Nutritional status, cachexia, and anorexia in women with peritoneal metastasis and intraperitoneal chemotherapy: a longitudinal analysis.
- Author:
Ziad HILAL
1
;
Günther A REZNICZEK
;
Robert KLENKE
;
Askin DOGAN
;
Clemens B TEMPFER
Author Information
- Publication Type:Original Article
- Keywords: Intraperitoneal; Ovarian Neoplasms; Nutrition; Aerosol; Palliative
- MeSH: Adipose Tissue; Anorexia*; Arm; Ascites; Body Mass Index; C-Reactive Protein; Cachexia*; Chemistry; Drug Therapy*; Electric Impedance; Fallopian Tubes; Female; Follow-Up Studies; Humans; Intra-Abdominal Fat; Karnofsky Performance Status; Leg; Metabolism; Muscle, Skeletal; Neoplasm Metastasis*; Nutrition Assessment; Nutritional Status*; Ovarian Neoplasms; Transferrin
- From:Journal of Gynecologic Oncology 2017;28(6):e80-
- CountryRepublic of Korea
- Language:English
- Abstract: OBJECTIVE: To describe the nutritional status of women with peritoneal metastasis (PM) from recurrent ovarian, fallopian, or peritoneal cancer and to assess longitudinal variations of the cachexia-anorexia syndrome (CAS) during palliative pressurized intraperitoneal aerosol chemotherapy (PIPAC). METHODS: Nutritional assessment included body mass index (BMI), bioelectrical impedance analysis (BIA), and blood chemistry. CAS presence/absence was recorded before and during repeated cycles (1–11) of PIPAC. RESULTS: Eighty-four patients with peritoneal cancer (n=5) or PM from recurrent ovarian (n=77) or fallopian tube (n=2) cancer were included. At baseline, resting metabolism (RM) (1,432±172 kcal/day), visceral fat level (7.5±3.2), skeletal muscle mass (27.2%±4.6%), upper arm circumference (27.9±4.6 cm), lower leg circumference (35.1±3.9 cm), serum parameters (albumin [3.5±0.7 g/dL], total protein [6.3±0.9 g/dL], and transferrin [202±60 mg/dL]) were below normal limits. C-reactive protein (CRP) (4.3±6.8 mg/dL), caliper body fat (35.7%±6.3%), and total body fat mass (35.6%±8.5%) were above normal limits. Nineteen/84 (23%) patients had CAS at baseline. Deterioration or stabilization/improvement of CAS was observed in 9/55 (16.4%) and 46/55 (83.6%) patients with follow-up data, respectively.
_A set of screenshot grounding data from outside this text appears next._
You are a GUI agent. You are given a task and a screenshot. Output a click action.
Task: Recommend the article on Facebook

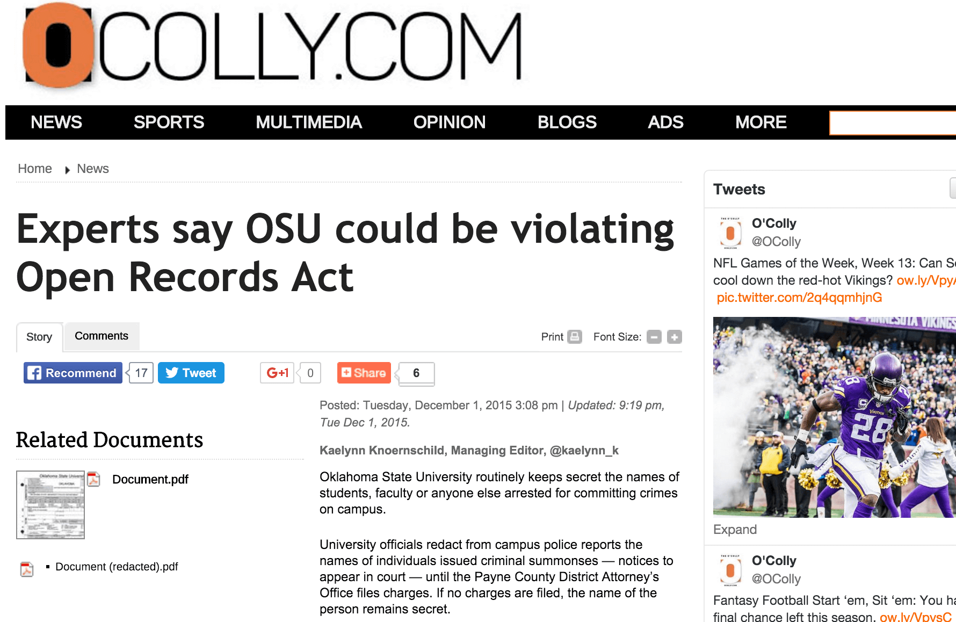point(73,373)
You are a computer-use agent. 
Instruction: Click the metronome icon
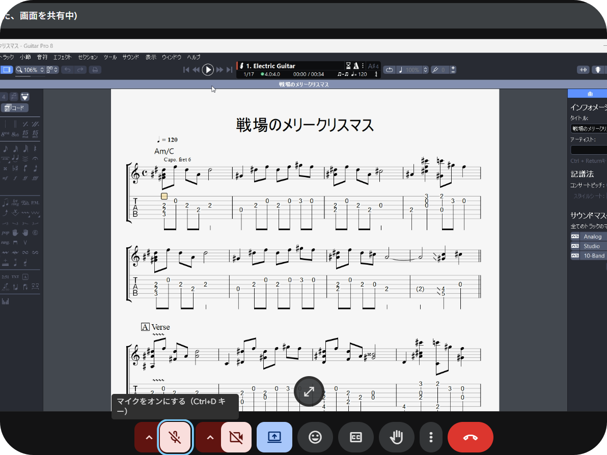pos(356,66)
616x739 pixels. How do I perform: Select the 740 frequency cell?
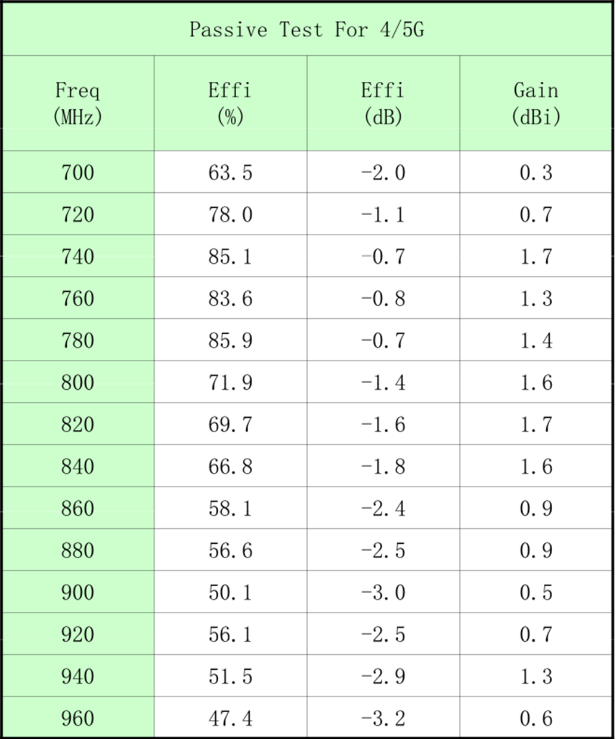pyautogui.click(x=78, y=257)
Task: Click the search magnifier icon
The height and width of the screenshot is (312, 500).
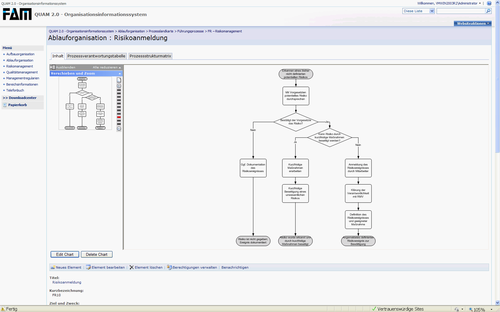Action: [x=488, y=11]
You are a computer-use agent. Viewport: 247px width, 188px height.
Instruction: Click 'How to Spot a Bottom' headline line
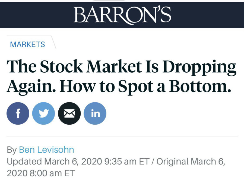click(x=145, y=87)
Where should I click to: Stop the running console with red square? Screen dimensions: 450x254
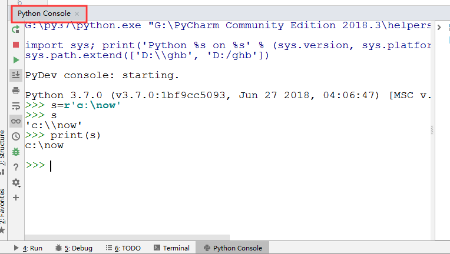[16, 44]
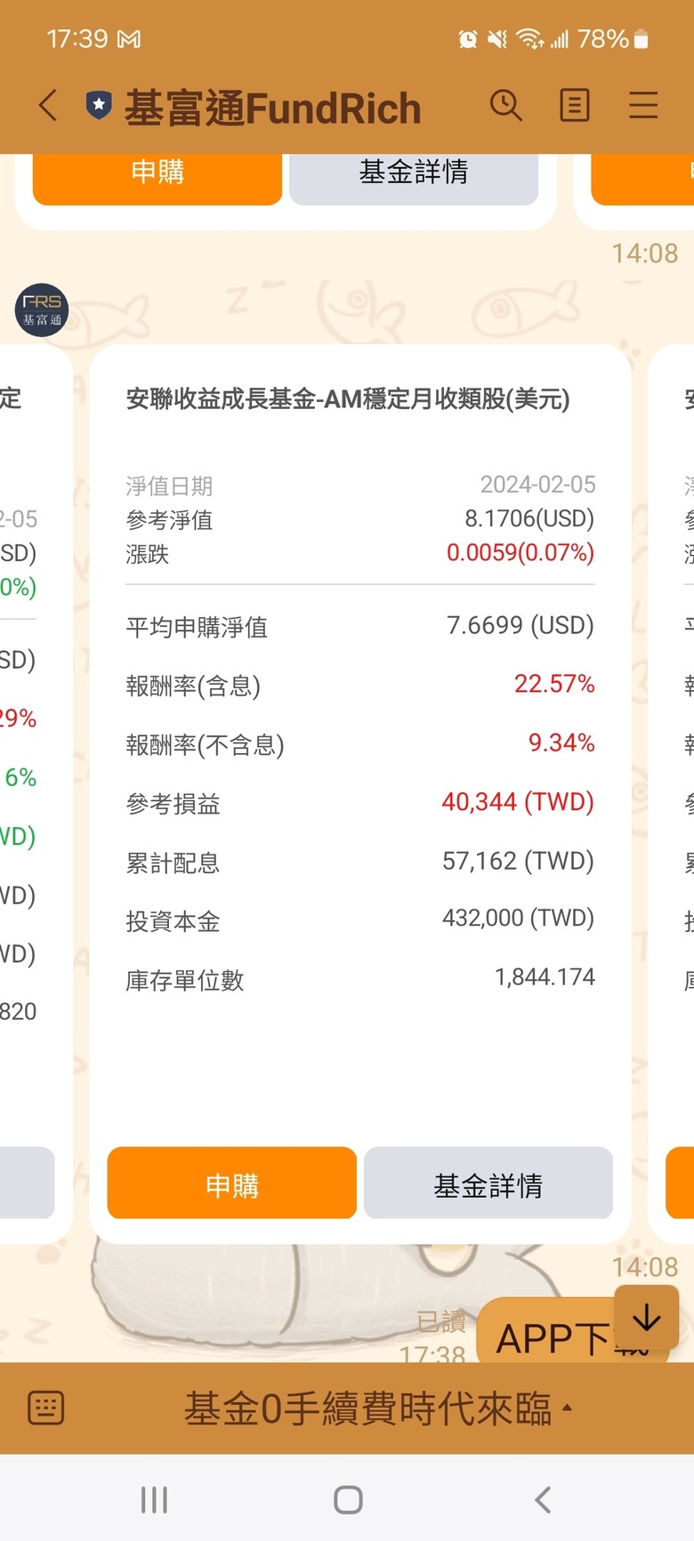Tap the Android home button
Screen dimensions: 694x1541
[348, 1499]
Baseline body fat mass, visceral fat level, skeletal muscle mass, caliper body fat, BMI, ascites, Karnofsky index, RM, and CRP, as well as tumor response were not predictive of CAS deterioration. CONCLUSION: Nutritional decline and onset or deterioration of CAS are difficult to predict. Careful measuring and monitoring of nutritional parameters and CAS in all patients seems to be necessary in order to identify those patients in need of enteral/parenteral nutrition support.